>> start DATA LINES

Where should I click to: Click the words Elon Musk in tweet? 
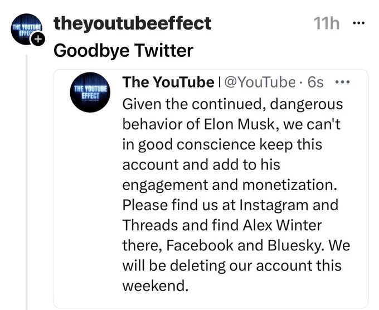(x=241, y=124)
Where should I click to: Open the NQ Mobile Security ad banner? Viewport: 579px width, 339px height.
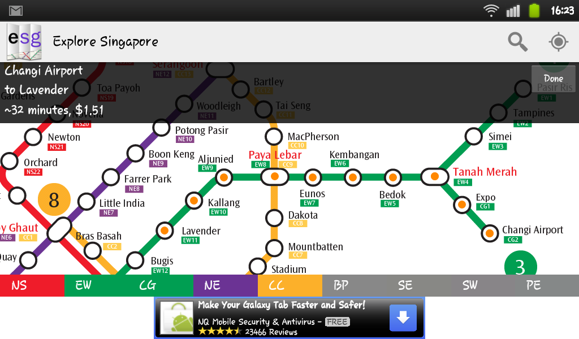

>> end DATA LINES
>> start DATA LINES

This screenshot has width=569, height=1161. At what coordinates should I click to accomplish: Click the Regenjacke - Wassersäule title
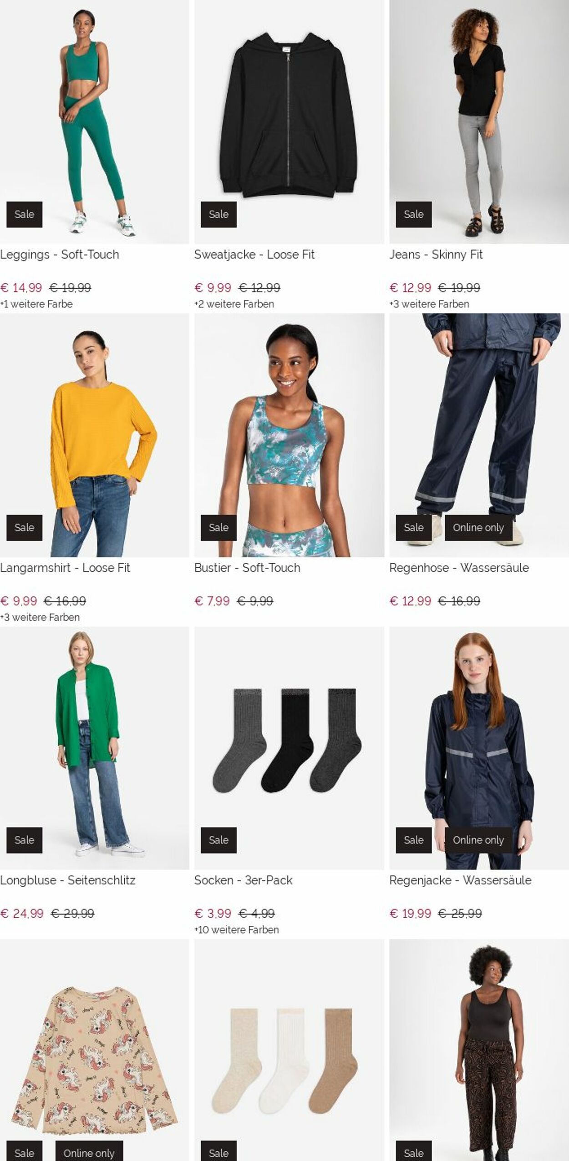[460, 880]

>> end DATA LINES

■ STATED PROBLEM ■
Rewrite the stretch from the line containing "Where should I click to: Click" through the line containing "Where should I click to: Open", requests included, adding 129 to every coordinate in the answers, and leave the pictures out.

■ RESULT OF THIS EXERCISE ■
Where should I click to: Click the words Elon Musk in tweet? 
(x=370, y=253)
Where should I click to: Open the NQ Mobile Security ad banner? Viewport: 579px width, 339px height.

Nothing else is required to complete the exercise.